Open mhosman opened 3 years ago
Can you confirm that you're hitting this when trying to add a migration which seeds JSONB List values?
@roji Not necessarily. In the code I attached there is exactly the same example from the documentation (it doesn't use a list, it uses the Customer object). In order to reproduce just open the code, run a migration and you'll get the error. If you remove the HasData part (this will not seed data), the code will work.
Hi, I have this problem too, any fix or workaround?
This is currently unsupported; if you use JSON POCO mapping, you'll have to take care of seeding yourself.
The type mapping could use reflection to discover public properties which are readable and writable, and generate the proper C# code based on that. This will probably require some additions to code generation on the EF Core upstream side.
Hey @roji thank you very much for you response. Is there any idea if this will be implemented in the future? Thank you
As this may go well together with the general push for JSON support in EF Core, I've put this in the 6.0 milestone - but I wouldn't say this is the highest-priority item...
Encountered the problem, hoping to have this feature~
Would be nice if this was bumped up in the list. I was able to find a sneaky away to get around flat jsonb objects but it seems like actual jsonb arrays still has an issue.

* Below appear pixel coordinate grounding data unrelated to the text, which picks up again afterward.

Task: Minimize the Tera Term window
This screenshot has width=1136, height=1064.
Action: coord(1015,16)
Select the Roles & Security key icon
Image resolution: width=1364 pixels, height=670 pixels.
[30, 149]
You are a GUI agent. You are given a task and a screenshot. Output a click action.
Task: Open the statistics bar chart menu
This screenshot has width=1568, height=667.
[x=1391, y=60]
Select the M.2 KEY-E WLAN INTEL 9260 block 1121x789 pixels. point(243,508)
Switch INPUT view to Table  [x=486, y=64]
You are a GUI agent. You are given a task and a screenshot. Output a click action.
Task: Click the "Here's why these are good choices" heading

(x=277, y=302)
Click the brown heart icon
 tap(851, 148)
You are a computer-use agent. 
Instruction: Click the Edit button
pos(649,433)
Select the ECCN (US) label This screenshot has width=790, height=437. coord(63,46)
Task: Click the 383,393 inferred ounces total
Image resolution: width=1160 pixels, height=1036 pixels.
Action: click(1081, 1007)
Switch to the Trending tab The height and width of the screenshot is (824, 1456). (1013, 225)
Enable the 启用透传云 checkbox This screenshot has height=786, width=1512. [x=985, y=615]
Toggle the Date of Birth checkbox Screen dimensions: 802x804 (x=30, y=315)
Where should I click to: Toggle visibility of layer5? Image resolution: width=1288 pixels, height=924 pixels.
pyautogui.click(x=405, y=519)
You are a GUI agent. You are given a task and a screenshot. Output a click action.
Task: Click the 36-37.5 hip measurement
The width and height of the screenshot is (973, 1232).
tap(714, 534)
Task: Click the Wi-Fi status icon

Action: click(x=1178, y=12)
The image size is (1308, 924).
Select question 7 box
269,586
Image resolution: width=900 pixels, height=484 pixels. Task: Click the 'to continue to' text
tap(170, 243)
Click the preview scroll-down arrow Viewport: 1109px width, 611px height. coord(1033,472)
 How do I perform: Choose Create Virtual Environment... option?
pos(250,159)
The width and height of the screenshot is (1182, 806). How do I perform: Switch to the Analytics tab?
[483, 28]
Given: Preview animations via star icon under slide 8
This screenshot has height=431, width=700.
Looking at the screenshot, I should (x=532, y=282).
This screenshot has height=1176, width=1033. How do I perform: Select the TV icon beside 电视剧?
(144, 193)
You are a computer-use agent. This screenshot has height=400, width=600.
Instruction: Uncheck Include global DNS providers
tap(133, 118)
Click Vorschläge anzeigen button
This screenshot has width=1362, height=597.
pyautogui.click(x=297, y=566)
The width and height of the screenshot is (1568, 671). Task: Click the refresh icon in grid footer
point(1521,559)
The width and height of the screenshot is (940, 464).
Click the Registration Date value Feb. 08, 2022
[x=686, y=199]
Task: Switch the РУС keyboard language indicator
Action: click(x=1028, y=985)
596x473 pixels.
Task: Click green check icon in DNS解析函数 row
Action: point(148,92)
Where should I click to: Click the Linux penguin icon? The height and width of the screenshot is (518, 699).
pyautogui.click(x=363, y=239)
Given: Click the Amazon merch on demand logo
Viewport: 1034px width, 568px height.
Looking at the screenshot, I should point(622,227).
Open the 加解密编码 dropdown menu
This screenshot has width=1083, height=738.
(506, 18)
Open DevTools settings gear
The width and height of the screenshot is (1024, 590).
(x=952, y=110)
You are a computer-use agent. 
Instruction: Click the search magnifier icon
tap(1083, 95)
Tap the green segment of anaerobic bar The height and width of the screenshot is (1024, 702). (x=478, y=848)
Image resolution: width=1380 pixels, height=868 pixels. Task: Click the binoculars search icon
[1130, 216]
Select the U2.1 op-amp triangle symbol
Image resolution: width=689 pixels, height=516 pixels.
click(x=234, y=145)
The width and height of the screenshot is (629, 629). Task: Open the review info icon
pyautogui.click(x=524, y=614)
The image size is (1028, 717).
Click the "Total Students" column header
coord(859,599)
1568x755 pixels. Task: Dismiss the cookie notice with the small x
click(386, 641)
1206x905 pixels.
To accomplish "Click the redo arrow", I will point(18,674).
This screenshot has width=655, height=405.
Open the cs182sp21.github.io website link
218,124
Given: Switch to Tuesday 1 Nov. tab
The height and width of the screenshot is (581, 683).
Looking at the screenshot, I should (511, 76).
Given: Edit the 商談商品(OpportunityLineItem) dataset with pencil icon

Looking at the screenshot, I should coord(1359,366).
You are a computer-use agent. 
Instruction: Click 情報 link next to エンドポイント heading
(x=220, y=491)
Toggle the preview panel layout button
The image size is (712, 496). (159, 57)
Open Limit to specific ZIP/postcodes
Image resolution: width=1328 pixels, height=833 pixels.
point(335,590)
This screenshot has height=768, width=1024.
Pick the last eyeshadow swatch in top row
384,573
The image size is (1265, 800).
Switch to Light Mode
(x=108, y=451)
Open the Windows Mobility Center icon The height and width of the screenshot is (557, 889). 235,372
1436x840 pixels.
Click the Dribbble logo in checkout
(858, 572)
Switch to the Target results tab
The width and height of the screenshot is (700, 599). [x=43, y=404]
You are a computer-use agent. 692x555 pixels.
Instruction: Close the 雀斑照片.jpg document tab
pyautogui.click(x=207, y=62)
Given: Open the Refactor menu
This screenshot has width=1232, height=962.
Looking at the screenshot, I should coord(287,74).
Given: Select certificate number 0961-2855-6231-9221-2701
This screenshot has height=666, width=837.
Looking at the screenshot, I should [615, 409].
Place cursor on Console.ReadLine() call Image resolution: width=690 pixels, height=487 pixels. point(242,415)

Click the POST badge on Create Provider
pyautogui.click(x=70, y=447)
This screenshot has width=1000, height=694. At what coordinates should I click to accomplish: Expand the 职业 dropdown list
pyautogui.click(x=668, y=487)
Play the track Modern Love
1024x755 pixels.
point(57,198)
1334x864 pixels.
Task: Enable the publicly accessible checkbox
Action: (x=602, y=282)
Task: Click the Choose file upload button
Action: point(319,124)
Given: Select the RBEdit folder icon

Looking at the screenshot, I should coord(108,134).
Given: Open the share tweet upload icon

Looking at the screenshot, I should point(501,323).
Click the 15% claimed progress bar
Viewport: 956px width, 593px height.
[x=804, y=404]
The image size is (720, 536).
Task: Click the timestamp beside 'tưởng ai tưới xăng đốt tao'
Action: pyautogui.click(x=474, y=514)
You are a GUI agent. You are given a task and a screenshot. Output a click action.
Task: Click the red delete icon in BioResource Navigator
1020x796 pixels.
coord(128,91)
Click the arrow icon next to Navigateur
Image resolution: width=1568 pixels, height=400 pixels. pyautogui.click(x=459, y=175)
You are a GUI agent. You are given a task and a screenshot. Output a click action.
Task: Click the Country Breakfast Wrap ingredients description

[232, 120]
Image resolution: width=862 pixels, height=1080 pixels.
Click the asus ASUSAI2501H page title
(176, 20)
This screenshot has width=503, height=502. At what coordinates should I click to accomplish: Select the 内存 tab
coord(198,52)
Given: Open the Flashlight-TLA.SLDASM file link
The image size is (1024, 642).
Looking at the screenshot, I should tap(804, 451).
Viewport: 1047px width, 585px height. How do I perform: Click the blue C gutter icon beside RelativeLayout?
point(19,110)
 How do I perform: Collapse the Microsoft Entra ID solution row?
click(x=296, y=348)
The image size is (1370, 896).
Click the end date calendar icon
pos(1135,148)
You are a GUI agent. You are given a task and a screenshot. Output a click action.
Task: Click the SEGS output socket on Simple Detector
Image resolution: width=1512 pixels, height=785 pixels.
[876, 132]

I'm trying to use a POCO mapping (to use a jsonb column with a list of a defined object). When I try to run a migration I get an error:
Cannot scaffold C# literals of type 'System.Collections.Generic.List`1[Api.Models.UserType]'. The provider should implement CoreTypeMapping.GenerateCodeLiteral to support using it at design time.
Small project to reproduce the issue: WebApplication2.zip
The only way I've found to achieve this is to create a String and make the JsonSerializer.Serialize() by myself wich is not the best solution at all.